I just realized this Christmas that I’ve officially retired from my job as Santa’s Helper.
I had the job for 21 years, so I think I can retire with benefits. Maybe I’ll get cookies and milk for life. But I can honestly look around my house today, empty boxes and styrofoam stacked in the mud room, wrapping paper strewn everywhere, and shirt boxes full of gift cards, tissue paper, coffee mugs and books, and say, “My work here is done.”
I think my kids will tell you I did a decent job. I tracked Santa’s journey on NORAD, helped Cary sprinkle oatmeal and glitter (reindeer bait) all over the front yard, supervised the kids as they wrote notes to Santa, and helped Santa eat the cookies, feed the carrot to Rudolph, and drink the milk, even when it threatened to curdle the three glasses of wine I had with dinner.
I was a good shopper for Santa, too. Starting with a 400-piece people-guy zoo for my son in 1990, every year Santa brought some awe-inspiring gift for somebody at our house. And I’m not talking about whatever over-hyped Talking Elmo people were gouging each others’ eyes out over. I’m talking about real good gifts. Like big earmuff headphones for everybody, and cheese for the dog.
I wrapped all Santa’s gifts in his special paper – all juvenile prints, snowmen, cartoon Santa heads, red, green, red green redgreen, redgreenredgreenredgreen. Santa didn’t have time for bows, tags or other fluff. He wrote the intended recipient’s name on the top of the package with a special red Sharpie in his handwriting, which was firm and confident, big capital letters, just the kind of penmanship you’d expect from a fun but no-nonsense, busy man.
I kept an Excel chart of what each kid was getting, keeping the cost and the number of gifts somewhat equal.

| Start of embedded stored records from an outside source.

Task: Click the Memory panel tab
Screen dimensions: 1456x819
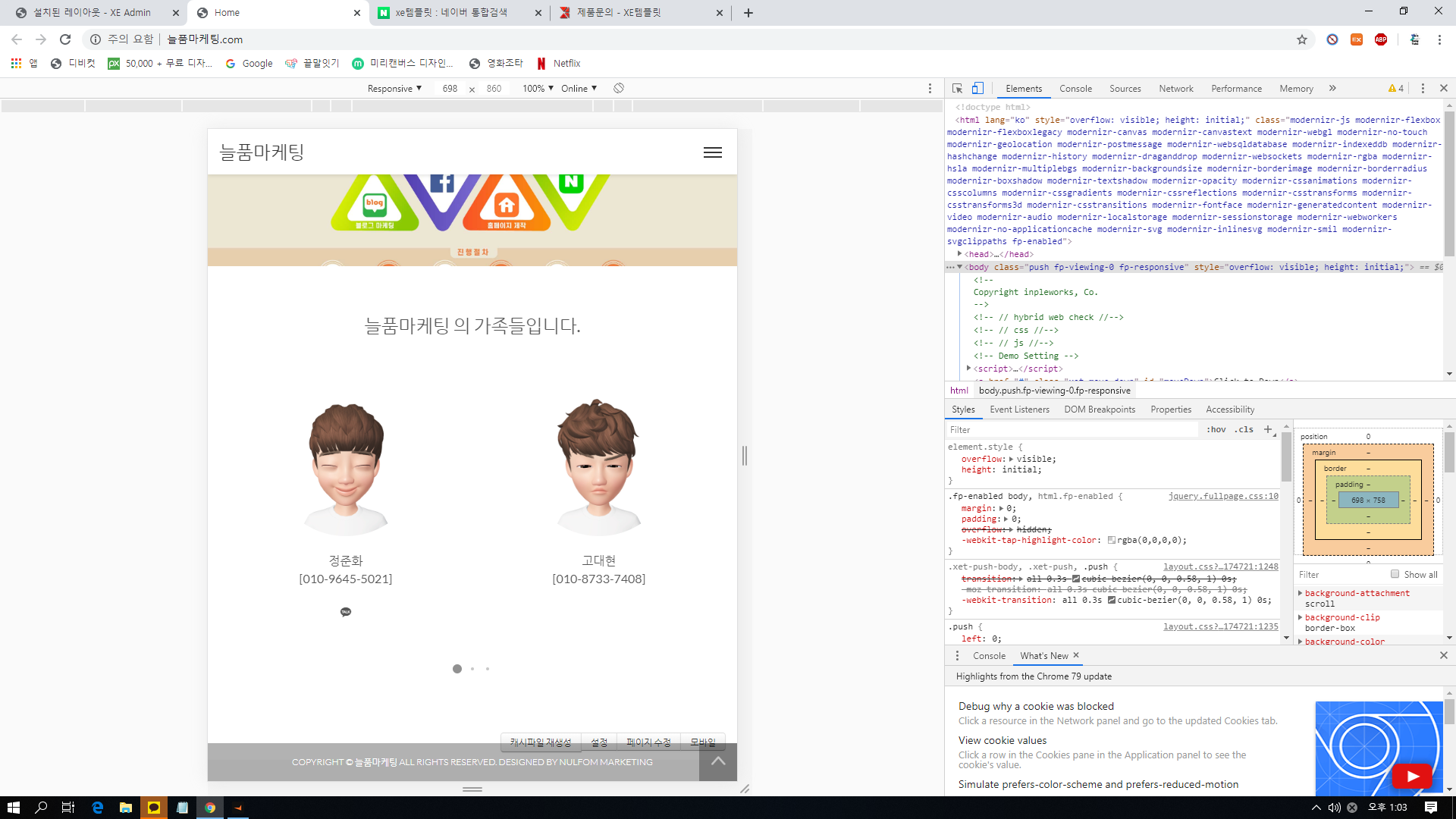Action: (1295, 88)
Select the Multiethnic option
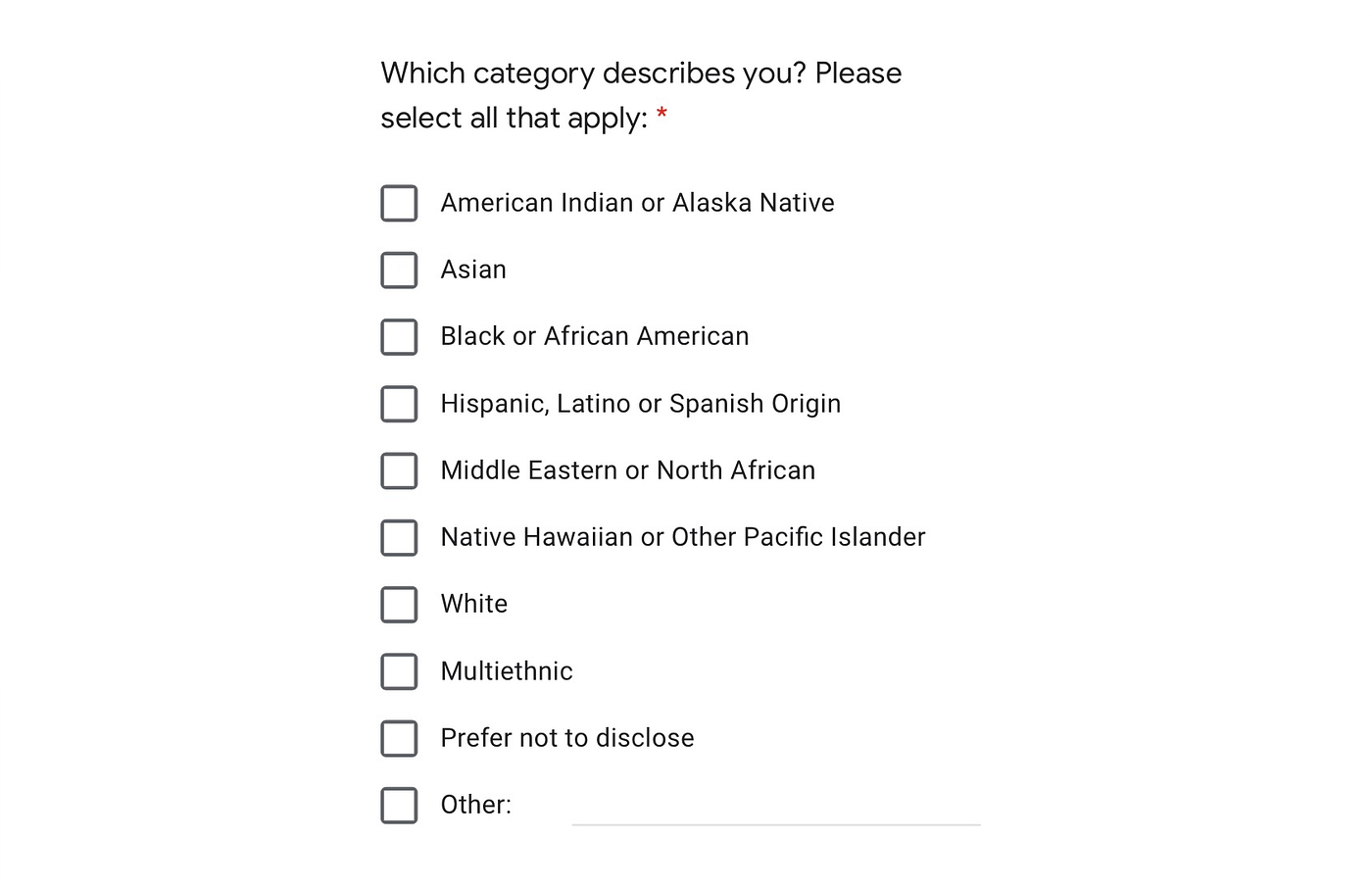Screen dimensions: 1372x888 click(x=399, y=671)
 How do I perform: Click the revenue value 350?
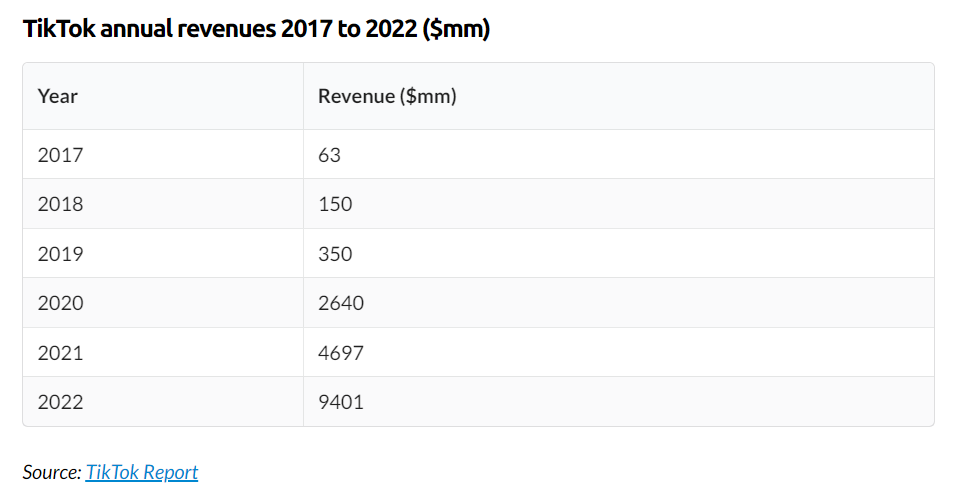pyautogui.click(x=335, y=253)
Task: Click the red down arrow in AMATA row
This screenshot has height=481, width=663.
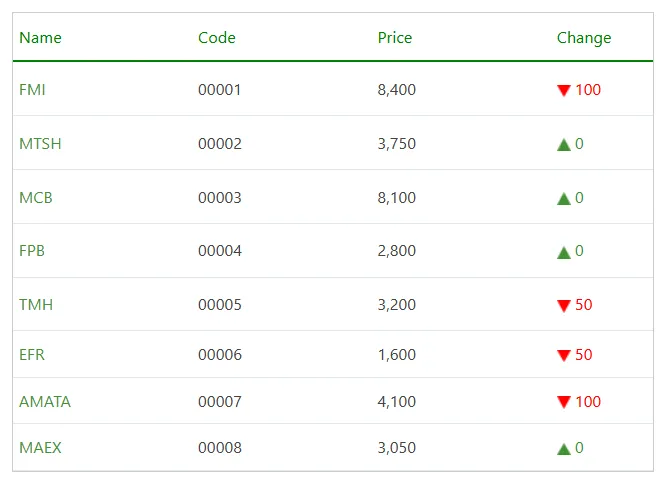Action: (564, 403)
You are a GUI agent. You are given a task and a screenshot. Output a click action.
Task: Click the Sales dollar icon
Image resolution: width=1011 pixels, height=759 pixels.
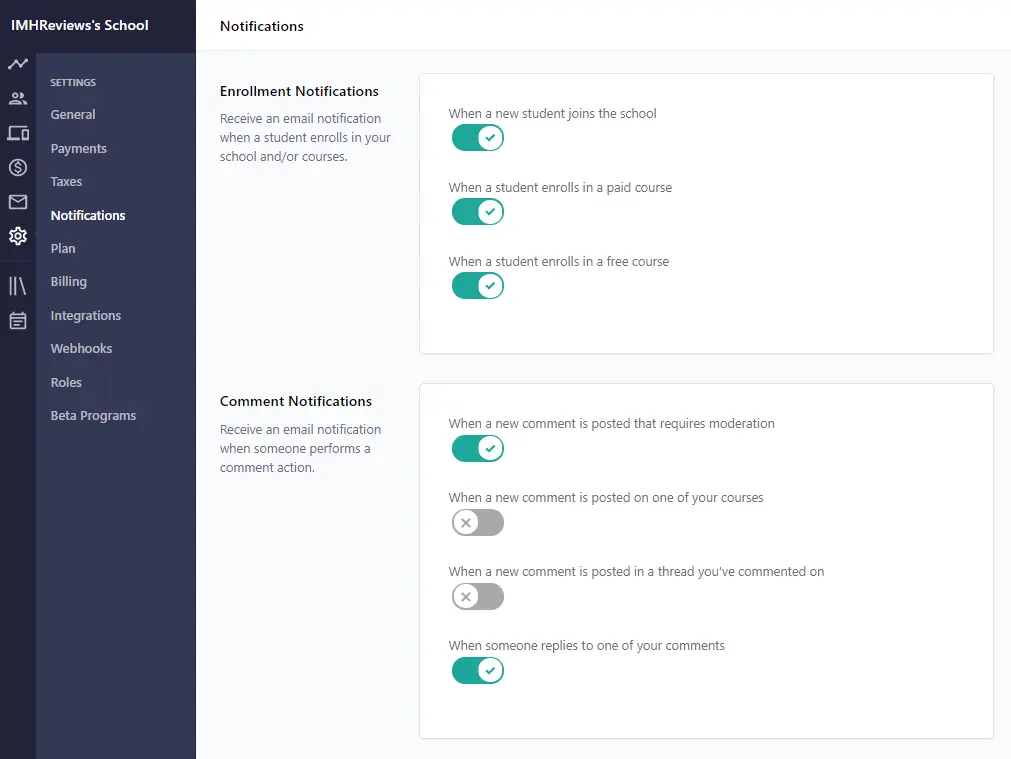pyautogui.click(x=17, y=167)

To my credit, we never had a tear shed on Christmas morning, except the year my husband kept the video camera running on a tripod and I threw a hissy fit when I realized that my rear end was in the camera from 6:15 to 7:45 a.m.
I hid all of Santa’s booty well and if my kids ever found any of the stashed presents, they’ve been warned to never tell me. There are things you don’t tell your mother, ever, no matter how much time has passed.
I was careful to wait until they were really asleep before helping Santa put stuff under the tree. This got harder as they – and I – got older. One early year, when my son was about 4, while waiting for him to fall asleep, my husband and I got so involved in a Nerf basketball contest, we nearly forgot to put out the rest of Santa’s gifts, fell asleep and narrowly missed a Christmas disaster.
Years later, I was hit with a stomach virus just as our Christmas Eve guests left and I still was able to set out the presents just the way Santa always did it, in between trips to the bathroom.
I shopped in secret, hid things like a drug dealer, and lied to my kids with a straight face and looking them straight in the eye, as any good Santa’s helper should. I assembled things at 4 a.m., wrapped gifts in my 4×4 closet, and made secret returns and exchanges to the “North Pole.” If my kids’ friends told them there was no Santa, I made up stories about their mothers.
This year, the kids were in the next room when I brought Santa’s gifts out from my bedroom closet and put them under the tree. It was 8 o’clock at night on Christmas Eve. We opened the presents a half hour later, had an egg nog and by midnight I was in bed. I slept in until 9:30 the next morning and when I woke up, I realized I was retired.
All that job experience . . . all those skills . . . down the drain. No one to use my finely honed Santa’s helper traits on. Where do I go from here?
I’m thinking I may be able to get hired as a bag man, an undercover cop, or behind the perfume counter at Macy’s.